TEXTO DE ORIGEM -
Contudo, justamente por essa compreensível reação diante de tamanha afronta, acabamos deixando passar dois momentos que vão de encontro ao tão debatido e necessário equilíbrio das contas públicas: se Ricardo Lewandowski, sempre ele, suspendeu a medida provisória que empurrava para 2020 o reajuste do funcionalismo público, Rodrigo Maia aproveitou o espasmo temporal na Presidência da República enquanto Temer estava no Uruguai para um encontro no Mercosul e enfraqueceu a Lei de Responsabilidade Fiscal, permitindo que municípios apresentem despesa com pessoal acima do limite se comprovarem queda na receita.

Assim como Marco Aurélio, Lewandowski e Maia também foram dissimulados. Ambos trataram de pinçar momentos ideais para a viabilização de suas agendas. Entretanto, contaram com um importante aliado, sem o qual suas ações não teriam passado despercebidas: a ojeriza a Lula. O antipetismo.

Não se trata de desmerecer um sentimento genuíno como a repulsa por pessoas que aperfeiçoaram a bandalheira, assaltaram os cofres públicos como nunca antes e incutiram na sociedade uma disposição insaciável pelo sectarismo. De fato, sob a batuta de Luiz Inácio, o Partido dos Trabalhadores e legendas satélites à esquerda causaram um mal tão grande a este país que bizarro seria não houvesse tamanha aversão. E a vitória eleitoral de Jair Bolsonaro é o reflexo definitivo dessa mágoa.

O ponto é outro. Cabe a todos nós reconhecer que o gesto de Marco Aurélio funcionou como uma capa vermelha tremulando à frente do touro bravio. Com o passar das horas, veio a notícia de que a PGR recorreria, e em seguida, a disposição do presidente Dias Toffoli em revogar a decisão, mas a histeria coletiva já tomara conta das discussões. Acima de tudo, muito mais do que a libertação de dezenas de milhares de presos, estava a impensável, e intragável, soltura de Lula.

O QUE SE PEDE -
1. Reescreva o trecho do texto sobre Lewandowski, Maia e Marco Aurélio, começando em "O ponto é outro." e seguindo até "soltura de Lula.", e troque "touro bravio" por "touro furioso".
2. Responda com base no texto sobre Lewandowski, Maia e Marco Aurélio:
(a) Onde estava Temer quando Rodrigo Maia enfraqueceu a Lei de Responsabilidade Fiscal?
(b) Para que ano a medida provisória suspensa por Lewandowski empurrava o reajuste do funcionalismo público?
(c) Segundo a notícia que veio com o passar das horas, que órgão recorreria?
3. Dê continuidade ao texto sobre Lewandowski, Maia e Marco Aurélio a partir do ponto em que ele termina.
As linhas que vêm a seguir não são necessárias.

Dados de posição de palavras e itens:

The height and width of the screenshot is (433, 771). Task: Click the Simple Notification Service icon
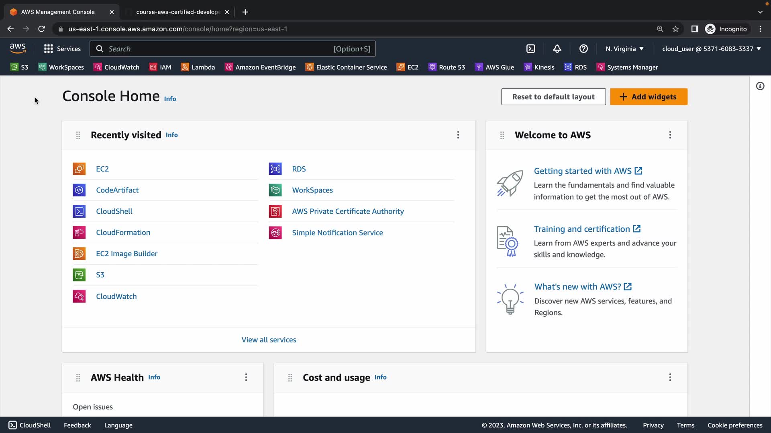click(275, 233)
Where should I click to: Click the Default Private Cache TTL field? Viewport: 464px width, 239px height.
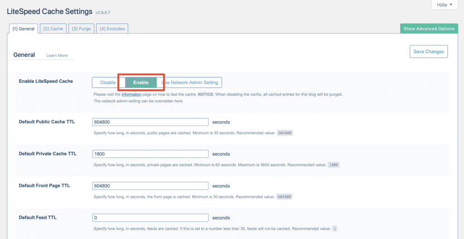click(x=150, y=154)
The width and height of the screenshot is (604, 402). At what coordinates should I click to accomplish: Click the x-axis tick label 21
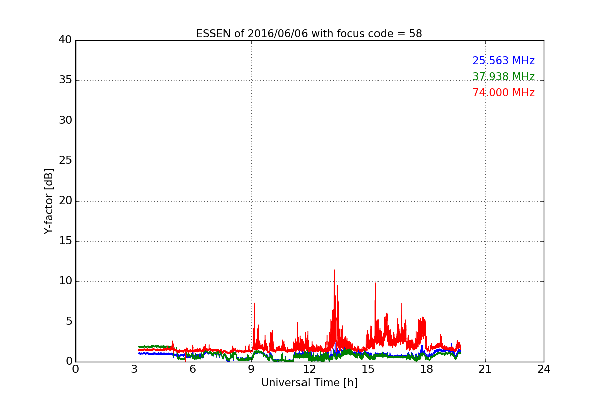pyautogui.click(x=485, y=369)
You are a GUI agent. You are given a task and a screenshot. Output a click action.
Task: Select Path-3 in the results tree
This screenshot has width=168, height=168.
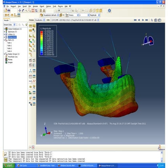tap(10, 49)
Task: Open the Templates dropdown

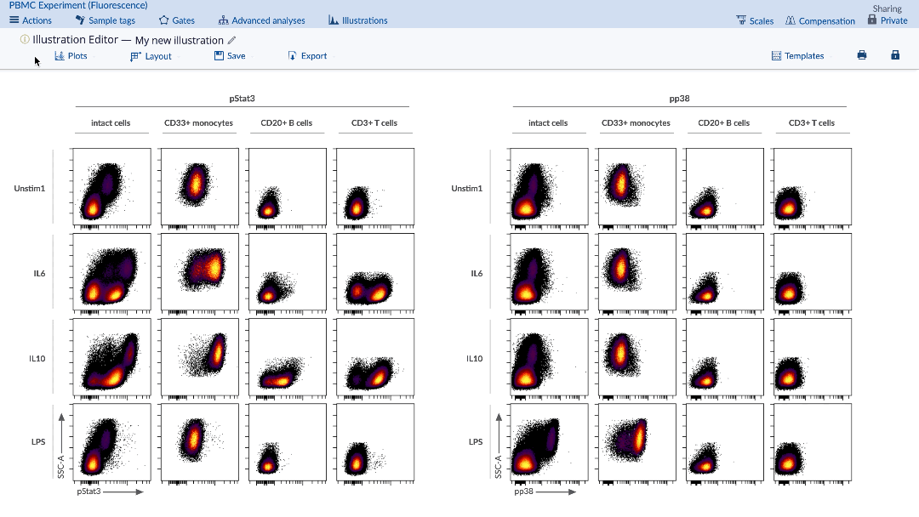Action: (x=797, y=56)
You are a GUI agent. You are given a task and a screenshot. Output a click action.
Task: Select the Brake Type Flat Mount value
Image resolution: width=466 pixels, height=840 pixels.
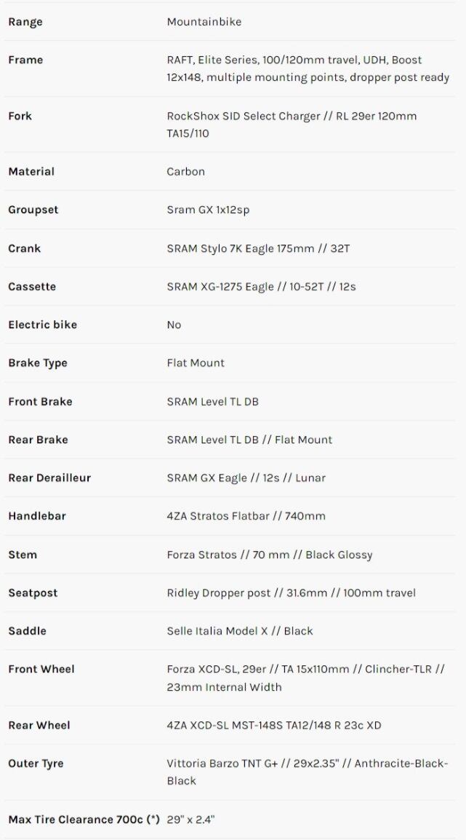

EM RESPOSTA -
1.
O ponto é outro. Cabe a todos nós reconhecer que o gesto de Marco Aurélio funcionou como uma capa vermelha tremulando à frente do touro furioso. Com o passar das horas, veio a notícia de que a PGR recorreria, e em seguida, a disposição do presidente Dias Toffoli em revogar a decisão, mas a histeria coletiva já tomara conta das discussões. Acima de tudo, muito mais do que a libertação de dezenas de milhares de presos, estava a impensável, e intragável, soltura de Lula.

2.
(a) No Uruguai, para um encontro no Mercosul.
(b) Para 2020.
(c) A PGR.

3.
Sei disso porque fui contaminado por essa mesma indignação. Achei, inclusive, que valia uma manifestação pública, a tomada das ruas para protestar contra o despautério proposto por ministro vingativo.

Pois, no rescaldo desse trauma imposto pelo petismo durante anos, no afã de rechaçar qualquer hipótese que viesse a favorecer Gleisi Hoffmann e companhia, a verdade é que, como a maioria, deixei de contemplar o cenário.

Dada a atual conjuntura, me parece óbvio que nada poderia ter impedido as ações do ministro  Ricardo Lewandowski e do presidente da Câmara Rodrigo Maia. Com ou sem espalhafato de MAM, nenhum deles deixaria de fazer o que sempre fizeram, ou seja, movimentar peças de acordo com seus próprios interesses e os de seus pares.

Uma sociedade disposta a ir para as ruas com outros propósitos que não somente o de combater Lula e o PT, talvez possa mudar isso.

Não nutro esperanças de que esse fantasma se dissipe tão cedo, mas, vale lembrar, a eleição acabou, Lula está preso e, embora ainda vivo, o partido que comandou o Brasil por quase duas décadas reveza a sua atuação entre a cadeia e as redes sociais.

Não vale a pena tomar as ruas para exigir uma dura reforma da Previdência? Clamar pelo fim de privilégios nas mais variadas áreas do funcionalismo público, verdadeiras castas sustentadas pela maioria da sociedade? Não caberia protestar contra o enfraquecimento de mecanismos fundamentais para a consolidação da boa governança, como é o caso da Lei de Responsabilidade Fiscal?

As respostas me parecem óbvias.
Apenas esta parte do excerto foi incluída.